秋の連休、いかがお過ごしでしたか? 小生は、家族で箱根へ一泊で出かけたのと、若く優秀な研究者たちや経済・行政の実務家たちが集まる勉強会に出席したほかはのんびり過ごしました。その勉強会は「政権交代」が主題で、小生が知らない様々な政治・行政の裏面を学ぶことができ、有意義なものでした。その雰囲気に触発されて民主党政権印象記を記しましたのでご覧下さい。小生は必ずしも民主党を強く支持しているわけではなく、そのマニュフェストもあまりに「生活者」に媚びた内容で好きになれませんが、とにかく政権交代で政治の雰囲気が変わったことは感じさせてくれます。願はくは、メディアが些末なことであまり早くに足を引っ張らないで欲しいですね。日経新聞が赤字になったことに象徴されるように、新聞・テレビなど既存のメディア産業自体が構造的に衰退しつつありますが、大向こうの受けばかり狙って報道の質を下げないで欲しいと願うばかりです。
10月12日(月・祝)快晴
きょうは体育の日らしい好天でした。下の写真も秋の一コマです。さて、先週は、月曜日に千駄ヶ谷の国立能楽堂での「能楽研鑽会」に、金曜日に新大久保の日本福音ルーテル協会で催された「モーツァルト・アカデミー・トウキョウ(MAT)」の演奏会に出かけました。
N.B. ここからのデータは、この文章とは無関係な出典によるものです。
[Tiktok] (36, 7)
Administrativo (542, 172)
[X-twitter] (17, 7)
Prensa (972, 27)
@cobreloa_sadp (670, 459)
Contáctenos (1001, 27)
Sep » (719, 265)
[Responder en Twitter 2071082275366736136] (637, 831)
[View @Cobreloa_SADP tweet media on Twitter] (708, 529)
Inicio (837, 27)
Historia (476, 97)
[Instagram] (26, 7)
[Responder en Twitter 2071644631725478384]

「能楽研鑽会」は、国立能楽堂が養成しているワキ方、囃子方、狂言方の研修生やその修了生など、若手能楽師たちの日頃の鍛錬を一般に披露する催し物です。この日は、狂言二番、舞囃子五番、能一番が披露され、流派も、観世、金春、宝生の三流儀の競演です。小生がいいなと感じたのは、「八島」の間語りを独演した和泉流狂言方の村井一之さん、舞囃子「東北」を舞った金春流シテ方の中村一路さんです。女流の小鼓方が二人登場しましたが、彼女たちの凛々しさも印象的でした。この日の最後に宝生流の能「花月」が演じられました。生き別れた父と息子の再会が主題ですが、曲のもうひとつの眼目は、花月少年が見せる芸の数々です。花月少年は、「喝食(かつじき)」という涼やかな美少年の面を着け、恋の小歌を謡い、鶯を弓矢で射るところを見せ、清水寺創建の縁起を曲舞にして舞い、父との再会を喜んで羯鼓をを打ちながら舞います。また、幼時に天狗にさらわれ諸国の山々を巡った様子を謡うなど、無邪気に軽やかに次々と芸を披露します。囃子も変化に富んで面白く聞かせてくれます。ここには、世阿弥によって洗練され江戸期に武家の芸として極限まで切りつめられ緊張感を付された「能」ではなく、室町期に流行った様々な芸能を取り入れた「猿楽」の原初の姿が彷彿としてきます。
「MAT」の演奏会では、モーツァルトの宗教曲二曲(「タントゥム・エルゴ」変ロ長調K142、ミサ曲ハ長調「オルガン・ソロ・ミサ」K259)とハイドンの「マリアツェル・ミサ」が演奏されました。MATは、古典派音楽をレパートリーの中心とするプロのヴォーカル&オーケストラ・アンサンブルで、器楽は古楽器を使用します。古楽クラリネット奏者でもある指揮者の坂本徹さんが率いて、これが七回目の演奏会です。MATは、また、毎年モーツァルトの命日(12月4日)に彼のレクイエムを演奏しています。モーツァルトの二曲もなかなか工夫を凝らした名曲で、しかも、坂本さんは、「オルガン・ソロ・ミサ」のグローリアとクレドの間に器楽合奏の教会ソナタト長調K274を挿入するサービスまでして楽しませてくれました。しかし、何と言ってもこの日の呼び物は、ハイドンの「マリアツェル・ミサ」です。この曲を生演奏で聴くのは初めてでしたが、その見事な造形美には改めて感嘆させられました。全体としてはホモフォニックな明快さが特徴ですが、要所要所で古典派的対位法が曲に力強さを与えています。古楽ティンパニとトランペット使用も奏功して、とてもきびきびとした良い演奏でした。独唱や合唱も穴が無く安心して聞けました。これを聞いていると、ハイドンがいかに素朴なカトリック信者だったか、心から神を敬愛していたか、よくわかりました。同時代の器楽曲などよりはるかに彼はミサ曲に力を入れ、音楽家としての技巧を傾注しているのです。